AI will change everything, but whether it pays investors is another story
When AI transforms everything, who collects the profits?
• 5 min read
Who gets frontier AI’s cash burn surplus? AI will transform how we work; that’s the easy part. The tougher question: Who pockets the gains? Capital-intensive model builders may create enormous value and capture almost none of it. Inventing the future doesn’t mean you’ll get paid for it.
History is full of innovations that changed society while leaving shareholders empty-handed. One of the hardest things for investors to do is separate a technology’s usefulness from the durability of the profits earned by its producers.
Electricity is perhaps the clearest example. It transformed factories, homes, transportation, and communications. Thomas Edison helped create enormous value, but much of that value flowed outward to households, manufacturers, cities, workers, and consumers. Society captured the surplus.
The internet was different, at least for a narrow group of companies. Amazon, Google, Netflix, and others built ways to capture value. They owned the customer relationship, controlled distribution, and built data advantages, but their costs fell as usage increased. The more people used these platforms, the stronger their economics became.
That distinction matters, because investors do not own productivity. They own cash flows.
AI will almost certainly create value. It can help people write, code, research, design, analyze, and make decisions faster. It could also lower the cost of many cognitive tasks and enable new products. The question isn’t whether AI creates value. The question is: who keeps it?
For frontier AI models, the answer is not yet clear.
The cloud is grounded
The first challenge? Cost. Unlike the software platforms of the 2010s, frontier AI is not asset light. It may live in the cloud, but that cloud lives on the ground. AI requires datacenters, semiconductors, memory, networking equipment, electricity, cooling, land, permitting, skilled labor, enormous amounts of capital, and a lot of cement. Training AI models is expensive. Running them is expensive, too. Though every query is digital, they still consume physical resources.

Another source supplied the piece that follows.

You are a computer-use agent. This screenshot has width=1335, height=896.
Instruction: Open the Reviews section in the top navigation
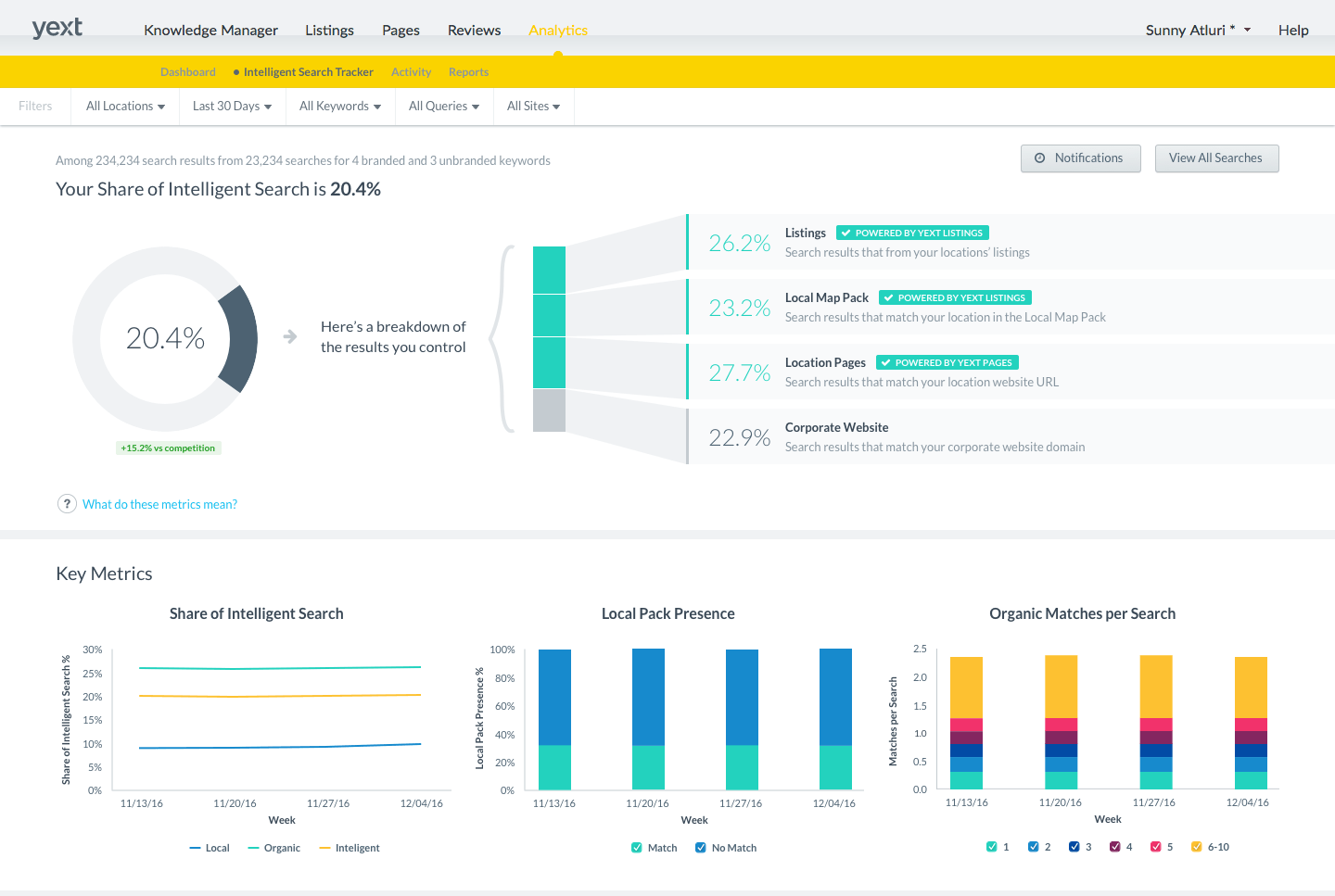tap(474, 30)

This creates a different economic profile than many investors associate with technology. Internet 2.0 companies often benefited from powerful operating leverage: build the platform once, and each incremental user could be served at very low marginal cost. Some frontier AI models may face the opposite. More usage could mean more compute, more memory, more power, and more cost. Scale may grow revenue, but it may also grow the cost of goods sold.
When “good enough” is good enough
The second challenge is differentiation. Customers don’t always pay for the best technology. They pay for the technology that is “good enough” for the job at an acceptable price.
If a legal summary, software test, marketing draft, or customer-service response can be handled by a cheaper model, many customers won’t pay frontier-model prices for frontier-model performance. They will substitute. The token may look like a digital abstraction, but its price is whispering the market is tight. It tells users that compute, memory bandwidth, power, and inference capacity are scarce. When prices rise or budgets become visible, low-return uses migrate toward cheaper or more efficient models. Expensive intelligence gets saved for problems where the benefits justify the cost.
That does not mean frontier AI will fail, but it does mean the market may split. The most advanced models may be used for complex, high-value work, while everyday usage might shift toward smaller, cheaper, and more specialized systems. Adoption can rise while pricing power falls. Usage can explode while value capture disappoints. That’s an uncomfortable seat for investors.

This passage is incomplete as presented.